ABOUT THIS TASK:
Could the data underneath be repeated exactly, in full?

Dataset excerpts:
=== Section Start ===

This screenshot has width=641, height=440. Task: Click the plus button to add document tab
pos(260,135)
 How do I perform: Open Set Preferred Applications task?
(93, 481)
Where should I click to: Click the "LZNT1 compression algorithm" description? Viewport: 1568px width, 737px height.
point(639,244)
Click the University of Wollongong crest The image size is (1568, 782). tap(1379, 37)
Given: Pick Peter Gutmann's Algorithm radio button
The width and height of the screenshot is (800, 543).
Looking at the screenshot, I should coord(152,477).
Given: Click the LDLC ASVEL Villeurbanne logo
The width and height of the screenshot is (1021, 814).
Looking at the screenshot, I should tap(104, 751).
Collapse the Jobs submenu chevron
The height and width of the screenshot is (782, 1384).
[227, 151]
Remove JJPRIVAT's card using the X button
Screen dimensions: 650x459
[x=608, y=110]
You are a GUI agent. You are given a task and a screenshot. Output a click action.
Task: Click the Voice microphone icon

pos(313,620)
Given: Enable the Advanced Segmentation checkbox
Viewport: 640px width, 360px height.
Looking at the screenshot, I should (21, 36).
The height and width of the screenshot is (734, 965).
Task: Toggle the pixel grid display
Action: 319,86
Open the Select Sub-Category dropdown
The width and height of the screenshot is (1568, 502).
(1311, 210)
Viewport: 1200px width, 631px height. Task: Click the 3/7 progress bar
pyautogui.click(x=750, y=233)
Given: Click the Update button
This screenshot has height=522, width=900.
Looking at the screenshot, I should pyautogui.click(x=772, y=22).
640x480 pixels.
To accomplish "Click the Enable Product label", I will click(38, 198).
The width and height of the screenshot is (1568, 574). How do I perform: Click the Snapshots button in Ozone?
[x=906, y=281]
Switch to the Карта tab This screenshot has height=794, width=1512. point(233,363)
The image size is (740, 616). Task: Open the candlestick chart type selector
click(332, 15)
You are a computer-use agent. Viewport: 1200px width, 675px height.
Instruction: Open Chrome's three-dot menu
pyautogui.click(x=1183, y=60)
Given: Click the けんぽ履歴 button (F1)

=== Section End ===

COMPLETED EXERCISE:
This screenshot has width=641, height=440. Task: Click the plus button to add document tab
pos(260,135)
 How do I perform: Open Set Preferred Applications task?
(93, 481)
Where should I click to: Click the "LZNT1 compression algorithm" description? Viewport: 1568px width, 737px height.
point(639,244)
Click the University of Wollongong crest The image size is (1568, 782). tap(1379, 37)
Given: Pick Peter Gutmann's Algorithm radio button
The width and height of the screenshot is (800, 543).
Looking at the screenshot, I should coord(152,477).
Given: Click the LDLC ASVEL Villeurbanne logo
The width and height of the screenshot is (1021, 814).
Looking at the screenshot, I should tap(104, 751).
Collapse the Jobs submenu chevron
The height and width of the screenshot is (782, 1384).
[227, 151]
Remove JJPRIVAT's card using the X button
Screen dimensions: 650x459
[x=608, y=110]
You are a GUI agent. You are given a task and a screenshot. Output a click action.
Task: Click the Voice microphone icon

pos(313,620)
Given: Enable the Advanced Segmentation checkbox
Viewport: 640px width, 360px height.
Looking at the screenshot, I should (21, 36).
The height and width of the screenshot is (734, 965).
Task: Toggle the pixel grid display
Action: 319,86
Open the Select Sub-Category dropdown
The width and height of the screenshot is (1568, 502).
(1311, 210)
Viewport: 1200px width, 631px height. Task: Click the 3/7 progress bar
pyautogui.click(x=750, y=233)
Given: Click the Update button
This screenshot has height=522, width=900.
Looking at the screenshot, I should pyautogui.click(x=772, y=22).
640x480 pixels.
To accomplish "Click the Enable Product label", I will click(38, 198).
The width and height of the screenshot is (1568, 574). How do I perform: Click the Snapshots button in Ozone?
[x=906, y=281]
Switch to the Карта tab This screenshot has height=794, width=1512. point(233,363)
The image size is (740, 616). Task: Open the candlestick chart type selector
click(332, 15)
You are a computer-use agent. Viewport: 1200px width, 675px height.
Instruction: Open Chrome's three-dot menu
pyautogui.click(x=1183, y=60)
Given: Click the けんぽ履歴 button (F1)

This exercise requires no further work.